Ross Tetley-Jones said the final stages of a family tramp on the Milford Track in Fiordland went spectacularly wrong yesterday when a dash between the shared kitchen and sleeping quarters ended in a late night rescue helicopter mission to Dumpling Hut.
With just a day left before finishing one of the South Island's popular Great Walks, Mr Tetley-Jones was carrying 12-year-old son Jacob on his back to save his socks getting wet after it began raining.
Unfortunately Mr Tetley-Jones slipped taking the quickest route to the bunk hut.
"He only had socks on and I said, 'don't worry, I'll give you a piggy back'.
"I only had to carry him 20m to get to bed.
"It was raining and slippery and I just went off the path to avoid getting wet. It was just one of those things."
He was not wearing shoes and lost his footing in the darkness.
Today, from Southland's Kew Hospital, Mr Tetley-Jones praised the efforts of the hut warden and helicopter crew who came to the aid of his family.

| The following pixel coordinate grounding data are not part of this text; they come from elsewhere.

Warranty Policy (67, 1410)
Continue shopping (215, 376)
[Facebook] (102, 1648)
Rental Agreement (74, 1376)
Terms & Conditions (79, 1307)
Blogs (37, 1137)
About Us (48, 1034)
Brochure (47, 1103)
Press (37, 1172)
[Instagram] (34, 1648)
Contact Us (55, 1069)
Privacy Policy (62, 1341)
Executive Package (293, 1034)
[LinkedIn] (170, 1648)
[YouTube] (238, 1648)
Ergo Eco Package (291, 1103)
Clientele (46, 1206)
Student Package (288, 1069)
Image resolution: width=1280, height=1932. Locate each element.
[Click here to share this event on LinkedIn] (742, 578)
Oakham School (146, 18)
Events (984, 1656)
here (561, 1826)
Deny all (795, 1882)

He said wife Diane and the remaining three children planned to walk out of the bush, helped by other experienced trampers walking the route.
His son was expected to have a cast put on his leg this afternoon.
With family plans to return to their home in Otorohanga in disarray, Mr Tetley-Jones said both his pride and heart had taken a hammering.
The four day Milford Track hike had been something of a family challenge that only hours before the accident had seen them on a high after successfully scaling the tough Mackinnon Pass.
"I feel like I've ruined our holiday - well the final part at least," he said.
Despite the injury his son was already talking about the possibility of taking a flight into Dumpling Hut once his leg had healed and walking out just to say he had completed the walk.
But Mr Tetley-Jones said one thing was for sure on any return trip south. " I certainly won't be giving him a piggyback from the kitchen to the bunk room ever again."